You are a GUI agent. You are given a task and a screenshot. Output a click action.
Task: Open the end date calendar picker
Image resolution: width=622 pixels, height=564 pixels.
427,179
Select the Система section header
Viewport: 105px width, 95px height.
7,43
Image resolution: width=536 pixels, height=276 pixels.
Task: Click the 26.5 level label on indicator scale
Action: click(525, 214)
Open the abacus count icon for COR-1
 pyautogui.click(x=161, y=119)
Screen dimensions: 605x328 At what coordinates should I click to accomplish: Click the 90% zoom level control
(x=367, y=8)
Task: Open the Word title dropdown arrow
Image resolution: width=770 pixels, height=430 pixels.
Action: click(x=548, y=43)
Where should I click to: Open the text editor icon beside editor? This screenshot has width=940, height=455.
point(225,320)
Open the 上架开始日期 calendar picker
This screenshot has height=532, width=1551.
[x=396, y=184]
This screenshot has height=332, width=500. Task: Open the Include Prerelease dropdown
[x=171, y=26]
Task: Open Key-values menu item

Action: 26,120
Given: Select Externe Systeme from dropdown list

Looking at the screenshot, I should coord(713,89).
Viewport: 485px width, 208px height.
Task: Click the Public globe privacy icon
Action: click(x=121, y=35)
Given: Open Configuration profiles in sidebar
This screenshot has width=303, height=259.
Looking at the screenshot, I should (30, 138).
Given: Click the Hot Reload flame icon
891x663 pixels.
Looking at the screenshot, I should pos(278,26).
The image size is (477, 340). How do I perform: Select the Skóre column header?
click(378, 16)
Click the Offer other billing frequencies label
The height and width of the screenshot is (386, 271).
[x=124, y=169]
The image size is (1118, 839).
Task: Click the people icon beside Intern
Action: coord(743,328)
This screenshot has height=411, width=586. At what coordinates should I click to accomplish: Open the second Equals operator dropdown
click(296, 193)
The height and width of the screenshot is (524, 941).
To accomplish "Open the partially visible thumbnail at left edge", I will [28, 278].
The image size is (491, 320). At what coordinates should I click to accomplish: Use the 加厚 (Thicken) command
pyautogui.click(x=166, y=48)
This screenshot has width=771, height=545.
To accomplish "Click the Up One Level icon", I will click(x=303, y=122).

* [Goal of the exercise] Each line containing the word "will" needs to be copied from the data above.

* [Task answer]
To accomplish "Open the partially visible thumbnail at left edge", I will [28, 278].
To accomplish "Click the Up One Level icon", I will click(x=303, y=122).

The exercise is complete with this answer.